Shooting the sheet: high-speed photography of complex fluid sheets reveals material mesostructure

Spoons encountering a high-pressure faucet can cause drama while doing the dishes, but the expanding fluid sheet created by this mishap presents a wonderful opportunity to explore material instabilities. The sheet cannot expand indefinitely, and fragmentation is well-understood for Newtonian fluids like water. We are working toward an analogous understanding of complex fluid sheets, where the fluid's viscosity depends on applied stress. Such materials include ketchup, concrete, mucus, and hair gel, so this understanding is important across diverse fields. We generate our fluid sheets via the collision of two liquid jets and film their dynamics using high-speed photography.

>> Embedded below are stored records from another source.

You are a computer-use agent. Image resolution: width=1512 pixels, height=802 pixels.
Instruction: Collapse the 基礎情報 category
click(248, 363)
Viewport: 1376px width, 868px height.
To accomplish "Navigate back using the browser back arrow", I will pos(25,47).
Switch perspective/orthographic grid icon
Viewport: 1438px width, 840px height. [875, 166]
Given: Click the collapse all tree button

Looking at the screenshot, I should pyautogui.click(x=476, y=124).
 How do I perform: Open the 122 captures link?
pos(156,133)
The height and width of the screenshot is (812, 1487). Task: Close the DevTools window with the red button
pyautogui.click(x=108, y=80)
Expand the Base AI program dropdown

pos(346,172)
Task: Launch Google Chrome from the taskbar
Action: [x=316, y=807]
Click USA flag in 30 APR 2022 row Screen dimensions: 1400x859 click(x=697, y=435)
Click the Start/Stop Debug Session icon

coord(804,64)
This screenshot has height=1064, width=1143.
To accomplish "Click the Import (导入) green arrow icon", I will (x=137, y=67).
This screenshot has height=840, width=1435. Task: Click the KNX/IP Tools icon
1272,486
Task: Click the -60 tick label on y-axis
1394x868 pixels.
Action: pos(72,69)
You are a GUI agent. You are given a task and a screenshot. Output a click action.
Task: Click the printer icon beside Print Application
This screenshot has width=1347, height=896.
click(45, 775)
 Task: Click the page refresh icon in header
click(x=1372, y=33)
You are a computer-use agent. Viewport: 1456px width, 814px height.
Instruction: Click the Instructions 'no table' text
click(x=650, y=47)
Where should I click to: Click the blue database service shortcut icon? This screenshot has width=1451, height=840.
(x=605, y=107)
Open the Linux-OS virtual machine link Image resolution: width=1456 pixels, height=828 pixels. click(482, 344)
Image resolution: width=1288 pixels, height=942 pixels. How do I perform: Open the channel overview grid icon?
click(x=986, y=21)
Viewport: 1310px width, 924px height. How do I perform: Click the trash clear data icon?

Fragmentation patterns in polymeric fluid sheets in particular demonstrate the distinct effect of mesoscale structure on material stability. Our experiments focus on Carbopol 940, which self-assembles into microgels that give rise to unique fragmentation patterns. We observe that when the gels are concentrated enough to jam, a nontrivial length scale emerges which is independent of bulk flow properties or jet parameters. Rather, it appears to be coupled to the size of microgel aggregates. Additionally, we investigate how the size of the microgels (controlled by the solution's pH) affect this length scale, as well as hole nucleation and hole expansion rates.